(Exercise): Please return the rows word for word, beginning with the first row and stopping after the line that contains "pos(544,147)". Leave the pictures out of your answer.

* begin Data shown *

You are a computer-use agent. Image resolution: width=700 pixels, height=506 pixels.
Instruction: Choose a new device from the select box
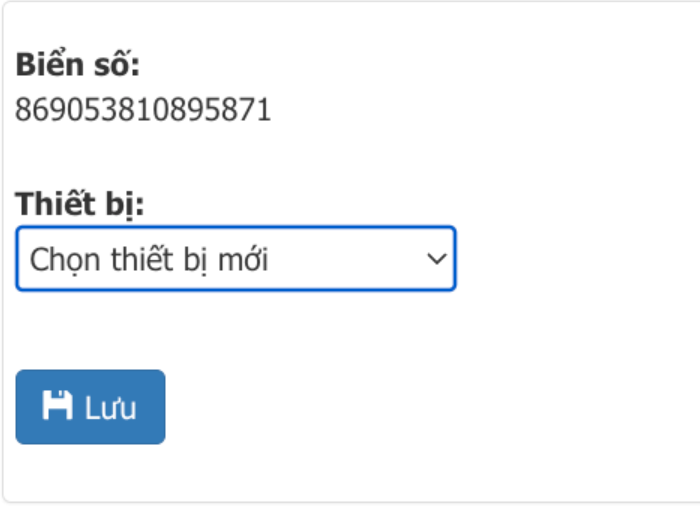236,259
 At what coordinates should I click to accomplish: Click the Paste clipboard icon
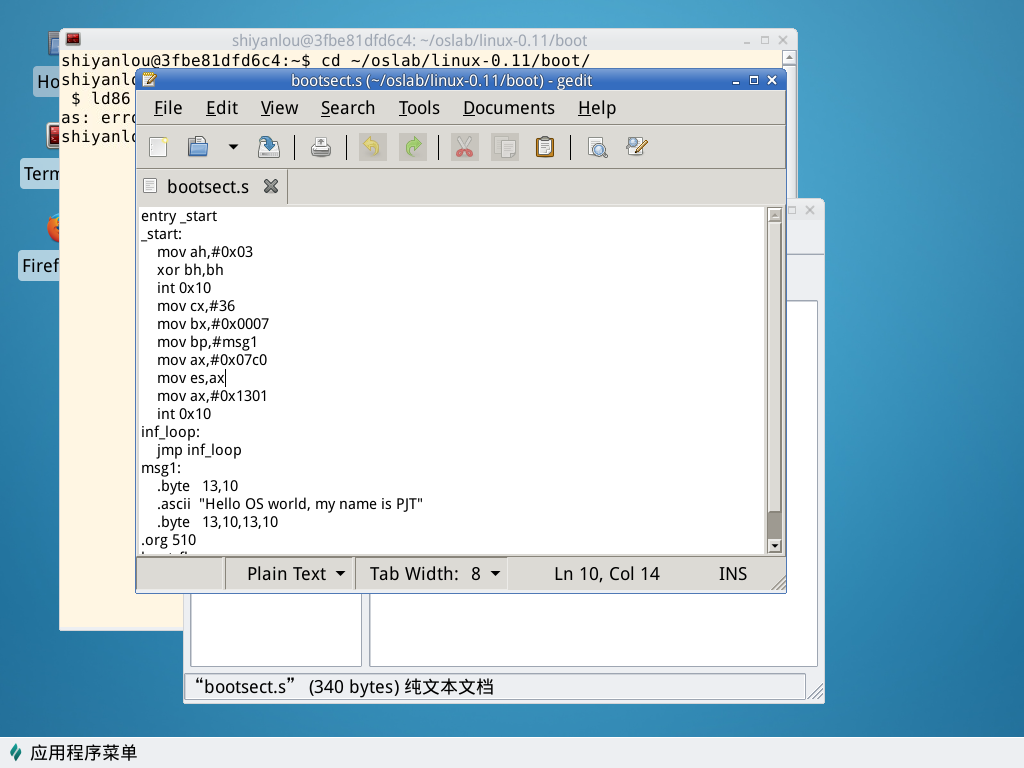pos(544,147)
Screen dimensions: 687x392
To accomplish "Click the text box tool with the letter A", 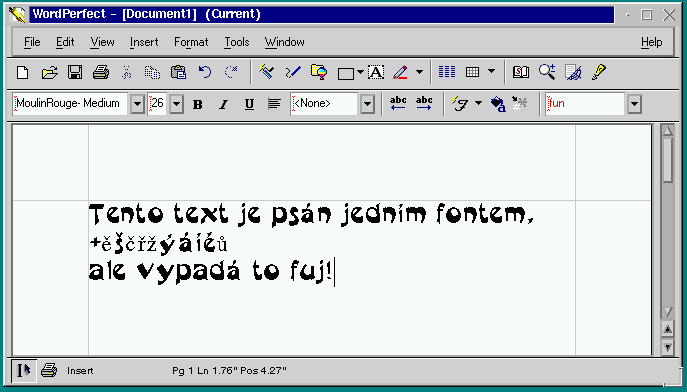I will (376, 72).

* end Data shown *

(Task response):
You are a computer-use agent. Image resolution: width=700 pixels, height=506 pixels.
Instruction: Choose a new device from the select box
236,259
 At what coordinates should I click to accomplish: Click the Paste clipboard icon
pos(544,147)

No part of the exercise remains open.